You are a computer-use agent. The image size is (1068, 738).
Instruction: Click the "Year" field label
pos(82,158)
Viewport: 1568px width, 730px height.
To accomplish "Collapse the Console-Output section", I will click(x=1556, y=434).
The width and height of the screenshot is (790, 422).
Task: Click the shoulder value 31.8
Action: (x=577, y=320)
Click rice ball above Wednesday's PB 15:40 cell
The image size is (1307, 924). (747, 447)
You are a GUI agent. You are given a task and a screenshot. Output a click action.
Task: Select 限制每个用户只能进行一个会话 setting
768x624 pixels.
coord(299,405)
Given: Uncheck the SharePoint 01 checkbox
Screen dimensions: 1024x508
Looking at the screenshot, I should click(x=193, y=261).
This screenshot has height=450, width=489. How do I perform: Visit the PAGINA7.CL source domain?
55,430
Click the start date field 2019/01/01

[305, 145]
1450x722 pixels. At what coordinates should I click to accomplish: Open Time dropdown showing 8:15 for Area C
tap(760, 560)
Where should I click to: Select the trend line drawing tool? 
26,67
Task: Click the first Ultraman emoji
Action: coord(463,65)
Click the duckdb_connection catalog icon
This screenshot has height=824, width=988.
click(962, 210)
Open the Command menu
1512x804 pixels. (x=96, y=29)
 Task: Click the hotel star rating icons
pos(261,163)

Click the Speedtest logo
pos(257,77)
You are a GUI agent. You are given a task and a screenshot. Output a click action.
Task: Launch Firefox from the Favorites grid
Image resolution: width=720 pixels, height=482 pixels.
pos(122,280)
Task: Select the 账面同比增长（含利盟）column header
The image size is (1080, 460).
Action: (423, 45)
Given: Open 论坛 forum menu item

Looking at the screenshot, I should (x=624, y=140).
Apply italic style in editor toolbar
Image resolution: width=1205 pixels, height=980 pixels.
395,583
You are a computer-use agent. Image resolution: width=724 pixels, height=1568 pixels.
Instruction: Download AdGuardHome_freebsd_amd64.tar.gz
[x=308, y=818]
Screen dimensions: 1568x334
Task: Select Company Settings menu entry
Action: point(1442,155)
════════════════
Instructions for the task: Each line above where the word "agent" occurs should be copied out.

Exercise answer:
You are a computer-use agent. The image size is (1068, 738).
You are a GUI agent. You are given a task and a screenshot. Output a click action.
You are a GUI agent. You are given a task and a screenshot. Output a click action.
You are a computer-use agent. Image resolution: width=724 pixels, height=1568 pixels.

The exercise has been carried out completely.